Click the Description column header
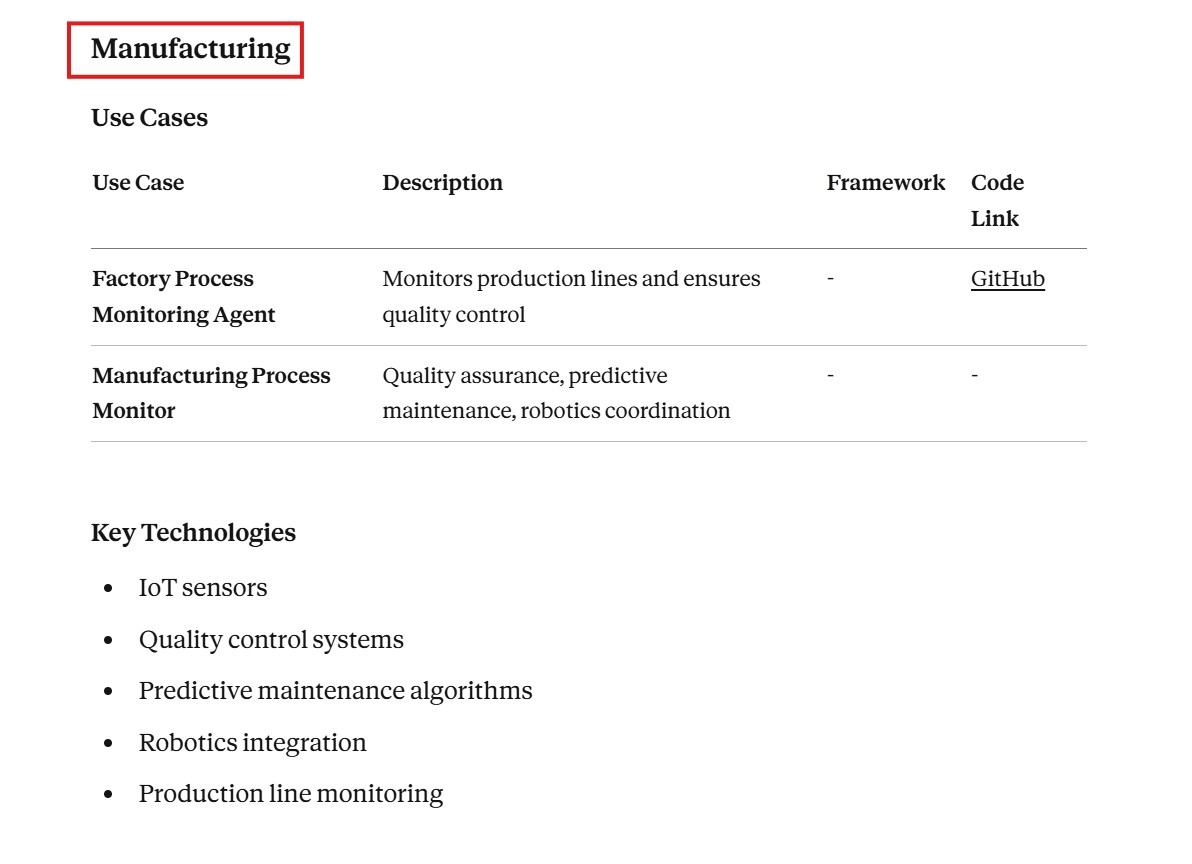 click(442, 183)
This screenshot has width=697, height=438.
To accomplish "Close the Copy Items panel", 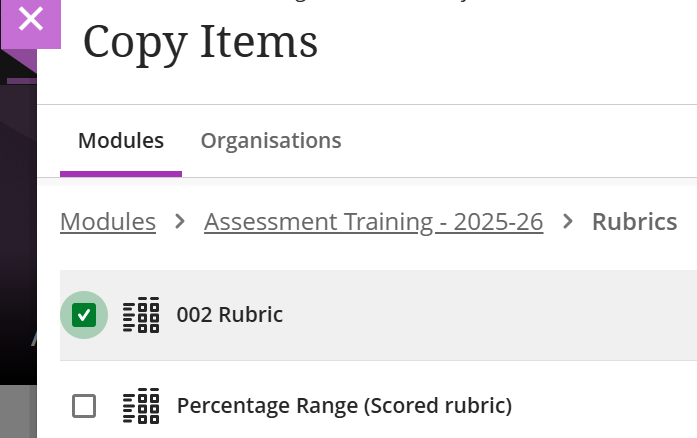I will (31, 20).
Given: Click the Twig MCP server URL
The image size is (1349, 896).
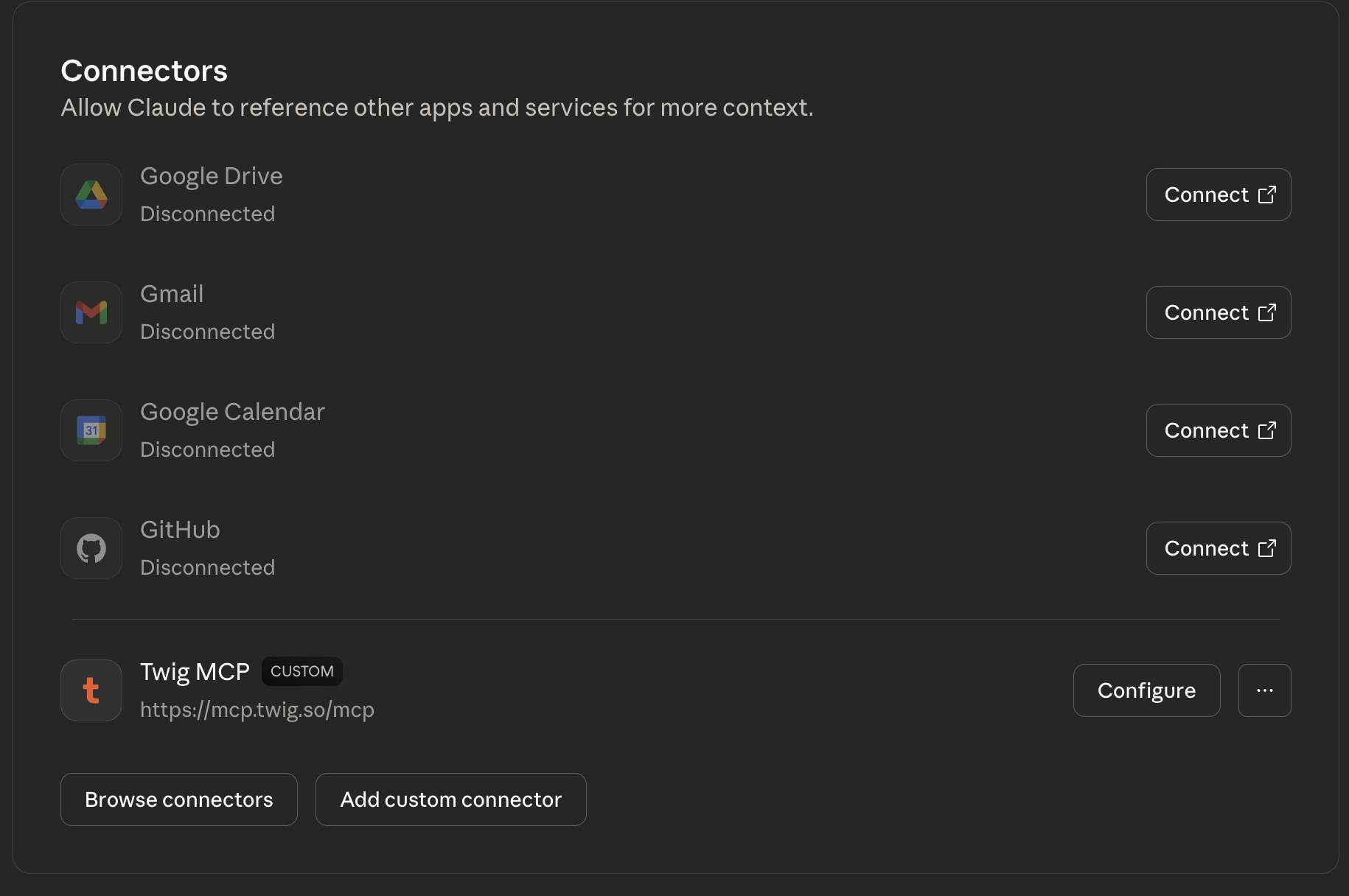Looking at the screenshot, I should (257, 710).

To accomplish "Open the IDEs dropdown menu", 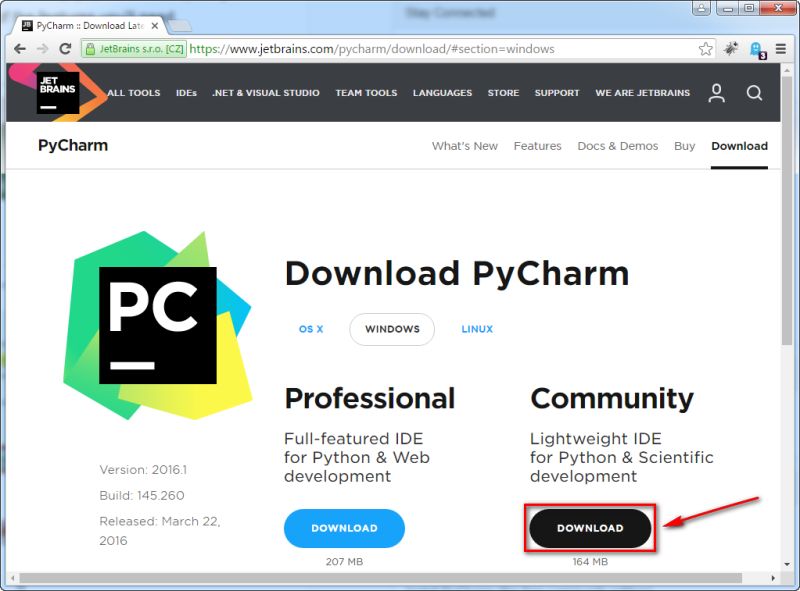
+-------+
Work to complete: Your answer must be exactly the lines from the one with "The image size is (1349, 896)." through the last line of the entries, both included, with no pictures; please add nothing else.

Answer:
The image size is (1349, 896).
Looking at the screenshot, I should (257, 710).

To accomplish "Open the IDEs dropdown menu", 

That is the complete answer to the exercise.